Phylogenomics of SAR11

The purpose of this document, which is written by Meren together with Kelle Freel, is to provide its readers with a reproducible workflow that can be used to regenerate or extend the SAR11 phylogenomic tree that appeared in the manuscript below:

New isolate genomes and global marine metagenomes resolve ecologically relevant units of SAR11 Freel KC, Tucker SJ, Freel EB, Giovannoni SJ, Eren AM, Rappe MS

- Describes 81 new SAR11 cultures, which increase the total number of SAR11 cultures from the last 40 years four-fold.
- Uses the new high-quality SAR11 genomes to propose a taxonomic framework for SAR11 by introducing 24 genera within the family Pelagibacteraceae along with formal names for each one of them, bringing a much-needed order to SAR11 taxonomy and opens the door for community-wide discussions to resolve the nomenclature of this clade.
- You can find a little write-up by Meren on LinkedIn here.

📚 bioRxiv | 🔍 Google Scholar | 🔗 doi:10.1101/2024.12.24.630191

If you have any questions about this tutorial, please feel free to reach out to Meren or Kelle.

A brief introduction to Freel et al.

Members of SAR11, or Pelagibacterales, dominates the global surface ocean and is key to the marine carbon cycle. To understand the specific roles that this incredibly diverse clade of marine bacteria has, it is crucial to have high quality isolate genomes. In Freel et al., we focused on isolating hundreds of SAR11 from the coastal and offshore surface seawater of the tropical Pacific Ocean and generated 81 high-quality genomes. Exploring these genomes and their global distributions using metagenomic data, allowed us to define discrete Pelagibacterales ecotypes that we defined as genera.

In order to unify SAR11 nomenclature, we have provided names for the genera we identified, while this does not exhaustively account for all of the identified SAR11 diversity, we think that this is a step towards a meaningful hierarchical system for this important marine bacteria. Integrating evolution and ecology, into this hierarchical system is essential to better understand the enigmatic and incredibly abundant Pelagibacterales.

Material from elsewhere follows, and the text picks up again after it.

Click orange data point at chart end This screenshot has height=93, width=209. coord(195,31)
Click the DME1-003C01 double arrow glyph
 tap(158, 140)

The goal of this documentation is to provide an accessible method to reproduce the SAR11 phylogeny generated in our publication titled “New isolate genomes and global marine metagenomes resolve ecologically relevant units of SAR11” in order to place additional high-quality SAR11 genomes in the structure we have established.

How to follow this tutorial

This tutorial will take you step by step from downloading the raw data for genomes in our study in FASTA format all the way down to the tree calculations and visualizations.

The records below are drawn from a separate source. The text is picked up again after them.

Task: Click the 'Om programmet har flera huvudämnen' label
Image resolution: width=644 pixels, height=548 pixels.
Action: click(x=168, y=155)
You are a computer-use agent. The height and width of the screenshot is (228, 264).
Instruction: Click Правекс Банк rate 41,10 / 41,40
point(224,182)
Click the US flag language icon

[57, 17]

You can copy-paste all the commands to your terminal, but please read everything carefully.

It would be best if you follow the tutorial using an anvi’o-installed computer (whether it is your laptop or a server). For the sake of convenience, this is how you can start:

# I will setup everyting in my home directory, but you can replace `$HOME` below
# with any directory full-path to get things going
export workdir=$HOME/sar11-phylogenomics

# create the directory if it doesn't exist
mkdir -p $workdir

# go into it to get things going
cd $workdir

If you are here, when you type ls in your terminal and press ENTER, you shouldn’t see an output (so that you are in a new, empty directory).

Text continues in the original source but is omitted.